= Task item =
Nothing but the lines holding the string "will" should appear in the answer. Copy them from the entries.

= Material to process =

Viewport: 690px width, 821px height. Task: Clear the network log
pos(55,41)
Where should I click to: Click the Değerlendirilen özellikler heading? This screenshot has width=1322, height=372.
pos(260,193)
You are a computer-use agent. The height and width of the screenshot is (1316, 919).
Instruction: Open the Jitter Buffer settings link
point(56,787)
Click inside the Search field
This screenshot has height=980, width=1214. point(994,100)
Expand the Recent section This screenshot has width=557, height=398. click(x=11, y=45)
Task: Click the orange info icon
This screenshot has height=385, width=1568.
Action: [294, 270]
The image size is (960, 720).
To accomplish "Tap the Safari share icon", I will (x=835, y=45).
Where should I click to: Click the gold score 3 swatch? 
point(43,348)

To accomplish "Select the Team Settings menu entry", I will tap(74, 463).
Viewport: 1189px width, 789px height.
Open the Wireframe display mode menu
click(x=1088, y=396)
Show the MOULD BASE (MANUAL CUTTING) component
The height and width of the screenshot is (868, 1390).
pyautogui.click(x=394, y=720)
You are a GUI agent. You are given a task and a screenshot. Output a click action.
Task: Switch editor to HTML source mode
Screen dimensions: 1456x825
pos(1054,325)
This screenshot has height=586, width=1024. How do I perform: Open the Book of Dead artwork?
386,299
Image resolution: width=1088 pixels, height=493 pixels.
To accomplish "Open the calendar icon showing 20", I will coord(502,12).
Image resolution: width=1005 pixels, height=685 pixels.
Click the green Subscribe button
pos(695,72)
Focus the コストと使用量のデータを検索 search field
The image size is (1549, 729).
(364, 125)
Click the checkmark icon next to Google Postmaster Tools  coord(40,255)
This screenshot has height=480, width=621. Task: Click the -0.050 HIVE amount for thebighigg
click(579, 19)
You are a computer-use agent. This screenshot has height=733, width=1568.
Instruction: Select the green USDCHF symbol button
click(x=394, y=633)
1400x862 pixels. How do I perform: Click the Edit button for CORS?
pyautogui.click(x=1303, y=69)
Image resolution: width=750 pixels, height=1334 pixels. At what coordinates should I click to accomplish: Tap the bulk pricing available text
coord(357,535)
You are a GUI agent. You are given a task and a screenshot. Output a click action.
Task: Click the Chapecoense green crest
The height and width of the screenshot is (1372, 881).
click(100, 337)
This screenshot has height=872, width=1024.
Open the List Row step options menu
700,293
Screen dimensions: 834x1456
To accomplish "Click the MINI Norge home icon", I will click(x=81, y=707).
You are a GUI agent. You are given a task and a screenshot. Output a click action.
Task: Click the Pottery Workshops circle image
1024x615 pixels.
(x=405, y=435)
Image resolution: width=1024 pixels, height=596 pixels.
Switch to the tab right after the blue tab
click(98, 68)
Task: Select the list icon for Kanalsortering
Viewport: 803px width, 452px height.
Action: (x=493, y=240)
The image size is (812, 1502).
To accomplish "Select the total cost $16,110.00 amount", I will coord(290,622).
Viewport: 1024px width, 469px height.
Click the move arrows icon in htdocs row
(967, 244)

= Written answer =
To accomplish "Tap the Safari share icon", I will (x=835, y=45).
To accomplish "Select the Team Settings menu entry", I will tap(74, 463).
To accomplish "Open the calendar icon showing 20", I will coord(502,12).
To accomplish "Click the MINI Norge home icon", I will click(x=81, y=707).
To accomplish "Select the total cost $16,110.00 amount", I will coord(290,622).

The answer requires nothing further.